Al  Carlo Felice  l'opera delle passioni estreme, Tosca
Al  Carlo Felice  l'opera delle passioni estreme, Tosca

Pubblico folto, entusiasta ed elegante quello che  venerdi sera ha assistito alla prima di “Tosca” per la regia di Davide Livermore, ripresa da Alessandra Premoli, scene e luci dello stesso Livermore, bei costumi di Gianluca Falaschi.

Data storica quella del 14 gennaio 1900: al teatro Costanzi di Roma si rappresenta la prima della Tosca, tre atti di Giacomo Puccini su libretto di Luigi Illica e Giuseppe Giacosa, tratta dal dramma omonimo di Victorien Sardou, autore a tinte fosche di moda nella Parigi di fine secolo.

Tra gli spettatori la regina Margherita. Spettacolo applaudito con qualche riserva sul testo, definito dalla critica brutale, sadico e volgare. Ma diventerà l’opera più eseguita al mondo.

Puccini aveva in mente il personaggio di Tosca dal 1889, da quando aveva assistito, a Milano, al dramma di Sardou interpretato da Sarah Bernhardt: avrebbe forse preferito un finale meno truculento, con una Tosca che impazzisce piuttosto che finire suicida.

Ma gli autori si mostrarono irremovibili e il Nostro, in genere  comprensivo verso la condizione femminile, si rassegnò commentando “La vogliono morta a tutti i costi quella povera donna!”

La vicenda, dalla trama molto nota, è ambientata nel 1800 a Roma, nella storica e centrale chiesa di Sant’Andrea della Valle.

Il pittore Mario Cavaradossi dipinge una Maddalena bionda, come la marchesa Attavanti, ritratta, involontaria modella, mentre pregava.

Il quadro suscita la gelosia della sua amante di bruna bellezza, la cantante Tosca, la quale  chiede insistentemente all’amato di mutare gli occhi del dipinto da azzurri in neri.

Il pittore nasconde un console dell’ex Repubblica Romana, fuggito da Castel Sant’Angelo e ricercato dal potente capo della polizia Scarpia, che sfrutta la gelosia di Tosca per conoscerne il nascondiglio. Mario è arrestato, torturato e condannato a morte.

Tosca, disperata e insidiata dal barone Scarpia, finge di accettare le sue libidinose proposte in cambio di una finta fucilazione del pittore e di un lasciapassare per fuggire insieme all’amato da Roma. Ottenuto apparentemente quanto voleva, Tosca pugnala Scarpia a morte con un coltello da arrosto presente sul tavolo.

=== Elenchi forniti ===
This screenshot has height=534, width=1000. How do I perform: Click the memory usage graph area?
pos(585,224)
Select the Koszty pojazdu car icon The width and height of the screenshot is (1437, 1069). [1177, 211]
==
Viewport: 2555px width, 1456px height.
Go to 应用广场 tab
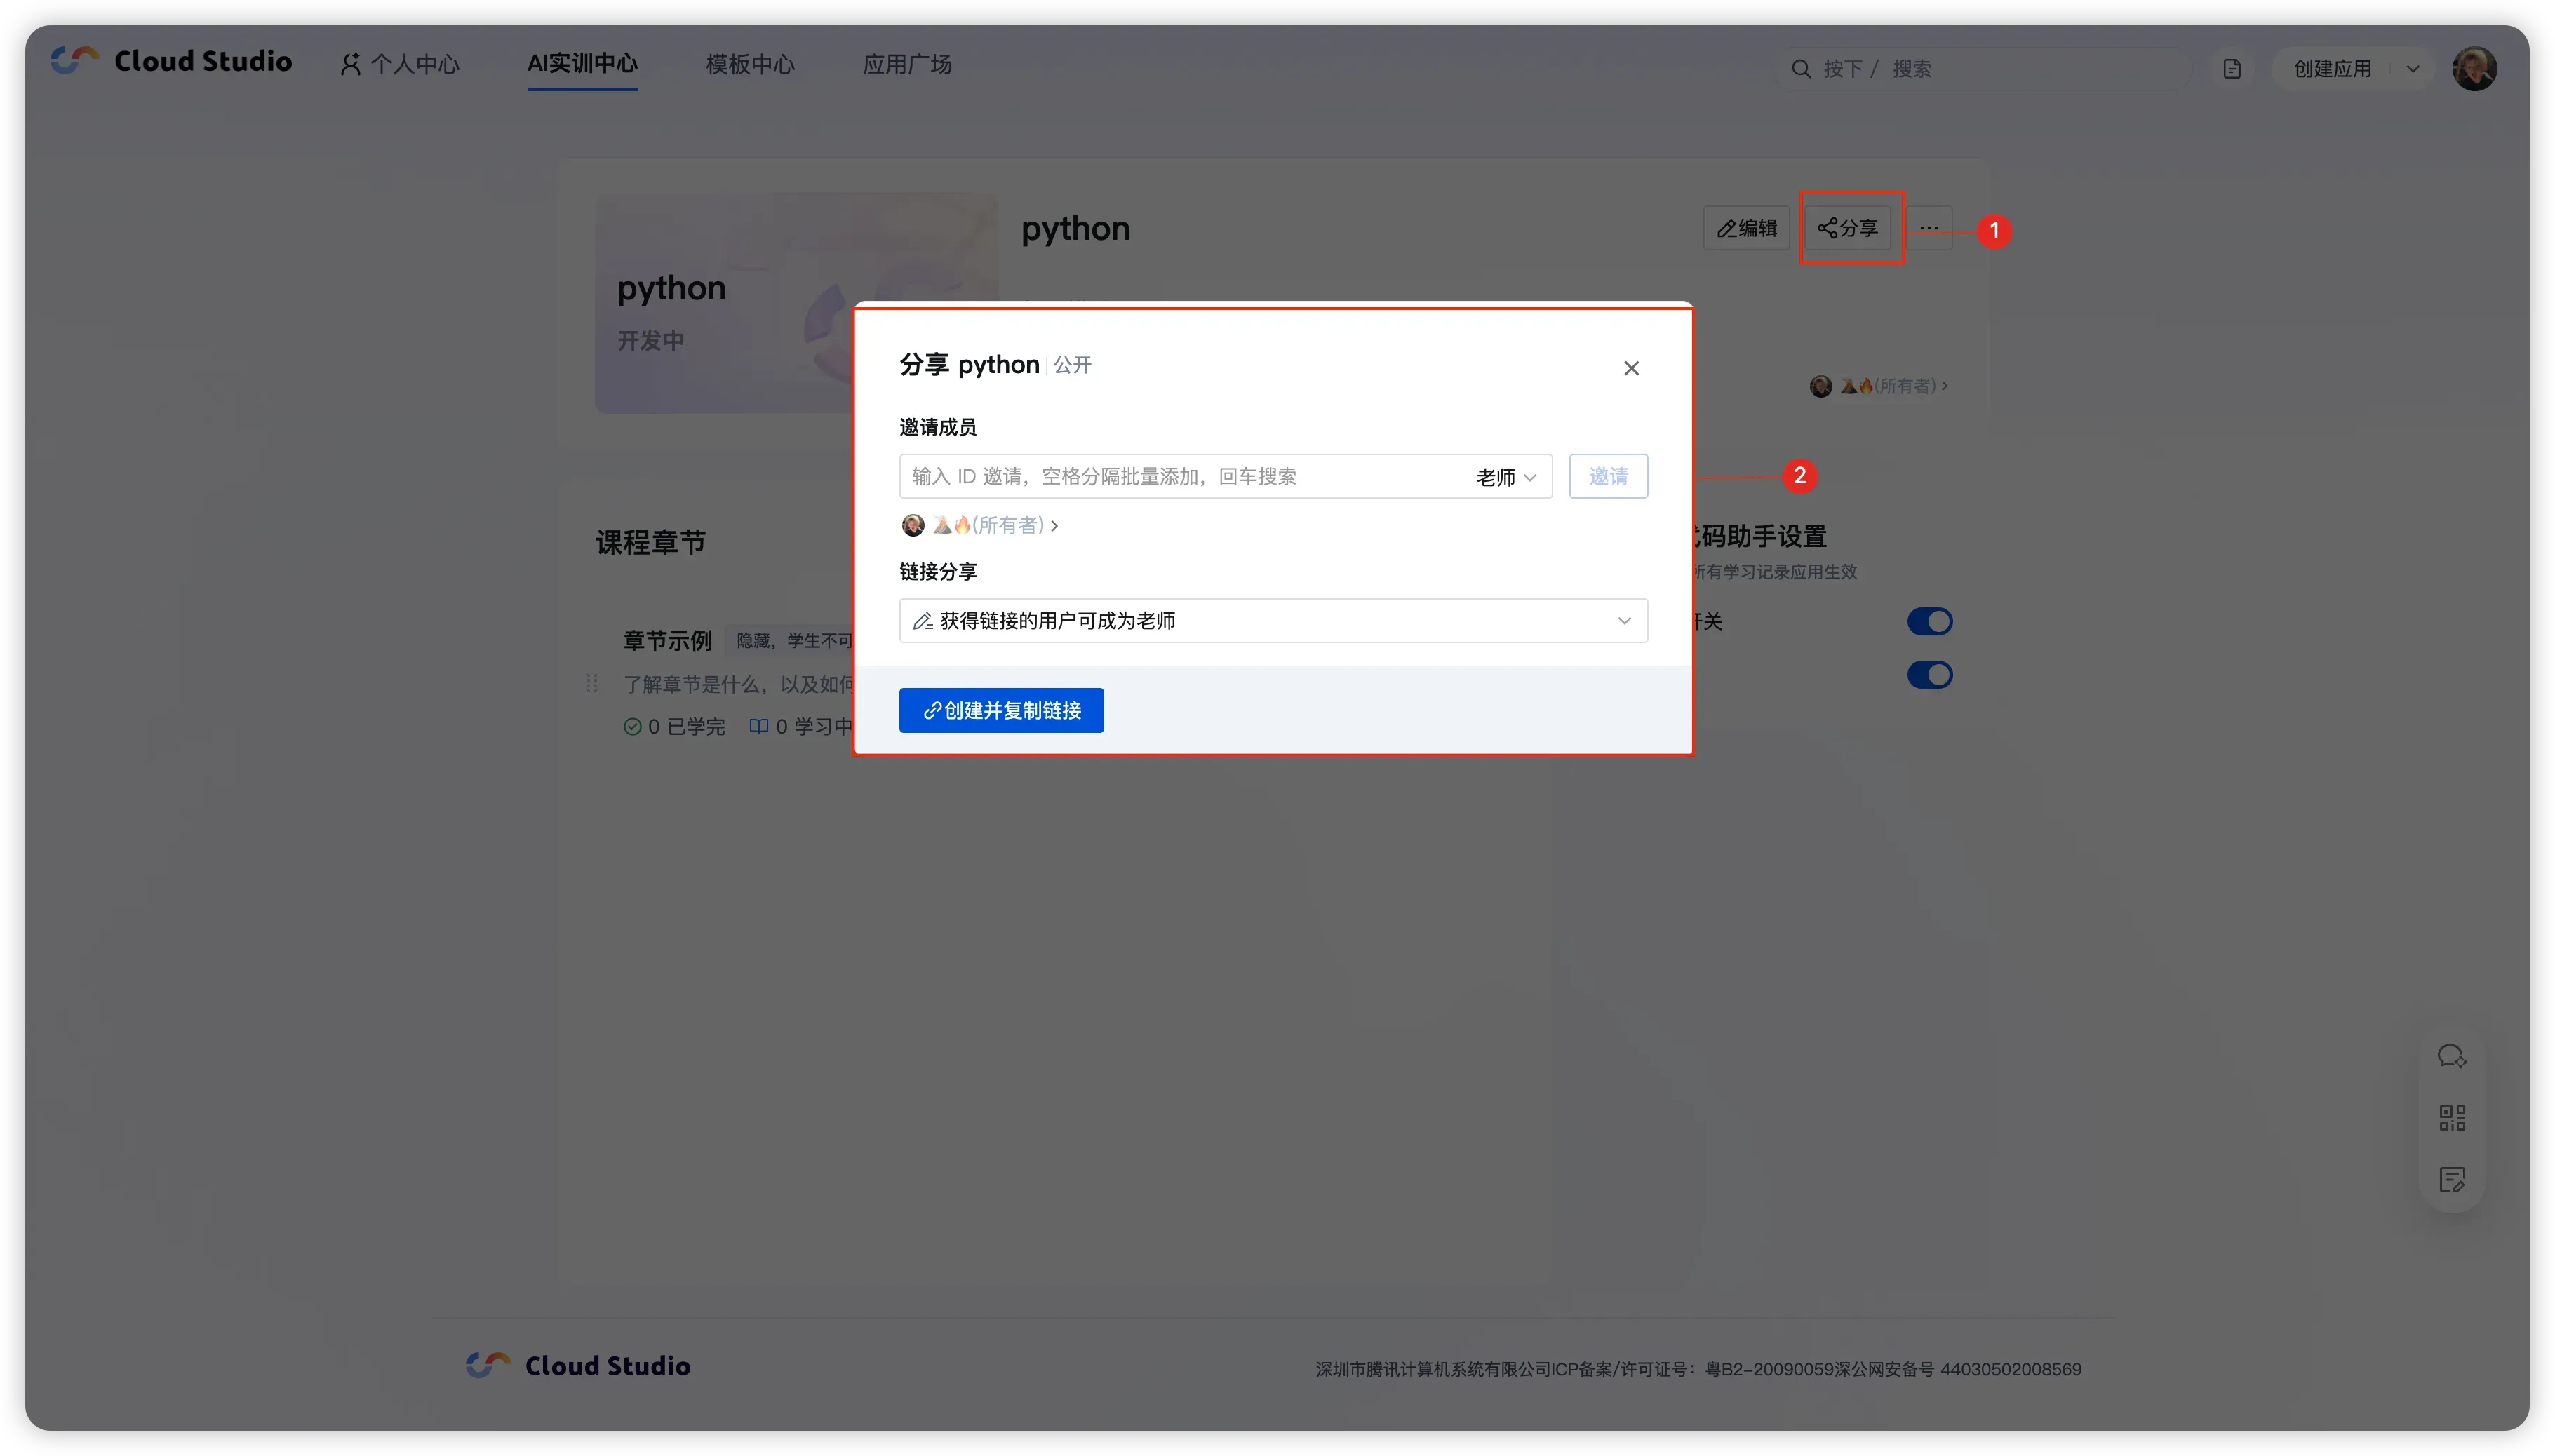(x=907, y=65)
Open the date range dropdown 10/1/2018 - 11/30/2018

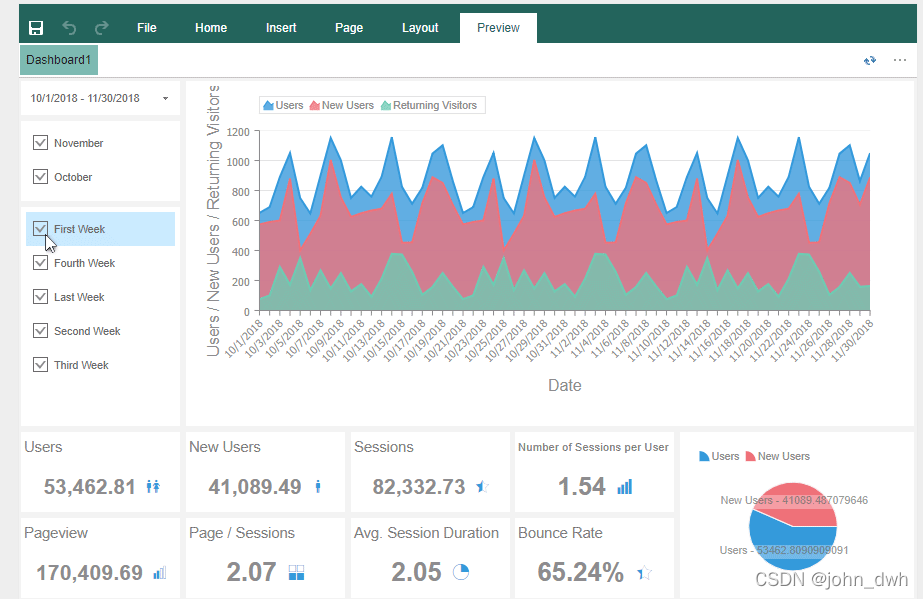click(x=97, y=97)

=== Consegne dell'esercizio ===
A - Riscrivi sotto forma di elenco puntato il paragrafo del brano che inizia con «Data storica quella del 14 gennaio 1900», mantenendone i fatti principali.
B - Indica quante righe degli elenchi contengono la stringa "height", distinguendo tra maiuscole e minuscole, e scrivi soltanto il numero.

=== Le soluzioni ===
A -
- 14 gennaio 1900: prima della Tosca al teatro Costanzi di Roma.
- Opera in tre atti di Giacomo Puccini.
- Libretto di Luigi Illica e Giuseppe Giacosa.
- Tratta dall'omonimo dramma di Victorien Sardou, autore a tinte fosche in voga nella Parigi di fine secolo.

B - 3